They may be glossed over amidst the drama gripping Westminster, but the crisis gripping Number 10 could have significant and worrying implications for the climate agenda
A deadly pandemic, a gathering sense of looming economic and geopolitical catastrophe, and an utterly detached elite with delusions of grandeur; for Number 10 partying as the planet burns is evidently just the 20s playbook, now as then. But amidst all the outrage at Number 10's rule-defying tribute to the Roaring Twenties it is easy to miss the climate angle. Because there is one. In fact, there are three.
Two of the climate angles have already become part of the backdrop to the endless debates over who did or did not get "ambushed" by a birthday cake, whether or not you can have a 'work event' with your personal wallpaper consultant, and how capacious a bubble can become before it bursts.
The first is the only reason to be angry at the scandal-copalyse engulfing Number 10 that unites the Prime Minister's many outraged critics and the small band of loyalists who insist the fixation on his voracious appetite for workplace wine and cheese is overblown.

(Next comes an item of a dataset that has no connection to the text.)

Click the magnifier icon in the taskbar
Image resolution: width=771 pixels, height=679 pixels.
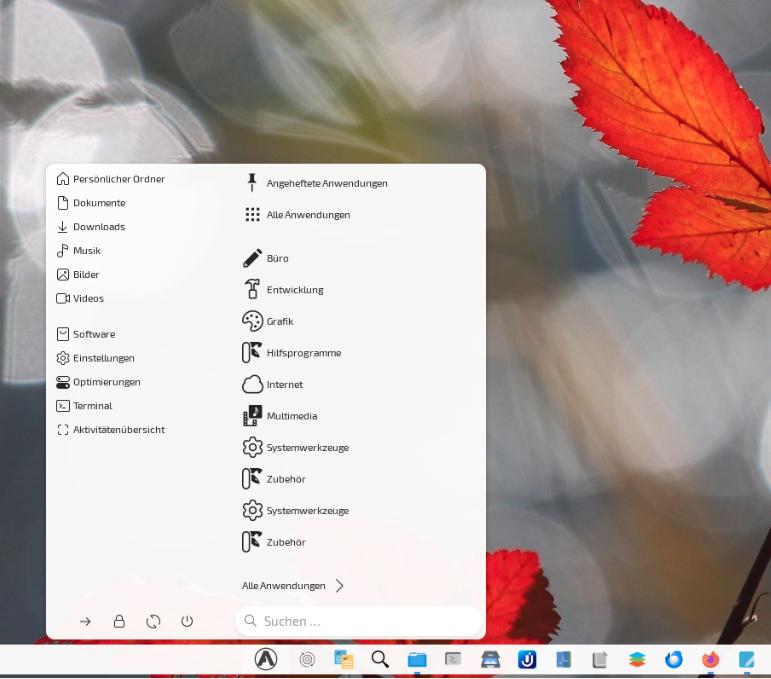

There is broad agreement that the myriad interlocking controversies encircling Boris Johnson are distracting from the many hugely important challenges the UK faces. From the standoff between Russia and Ukraine and the continuing risk from coronavirus variants to the many challenges to international climate action that were highlighted this week in an important speech by COP26 President Alok Sharma that was completely overshadowed by the Prime Minister's lockdown birthday party guestlist, the most serious of issues are not getting the attention they deserve.
The second climate angle to 'party-gate' unites the Prime Minister's allies and much of the environmental movement in their fear over what might come next. Johnson boasts an impressive, if imperfect, track record on the net zero agenda, and if he is forced to resign his most likely replacements appear to be either indifferent or actively hostile to the idea of prioritising climate action. Liz Truss is openly flirting with the libertarian, climate sceptic right of the party, while Rishi Sunak's fiscal conservatism is the primary reason Johnson failed to deliver a meaningful green stimulus package.
Meanwhile, the small but influential band of climate denialists in the Conservative Party clearly see the combination of leadership turmoil and soaring gas prices as offering a once in a decade chance to torpedo climate action. They are desperately working to revive their vision of enhancing the UK's 21st century competitiveness by expanding the use of the polluting fossil fuels that pretty much every government and major business in the world has said they want to phase down.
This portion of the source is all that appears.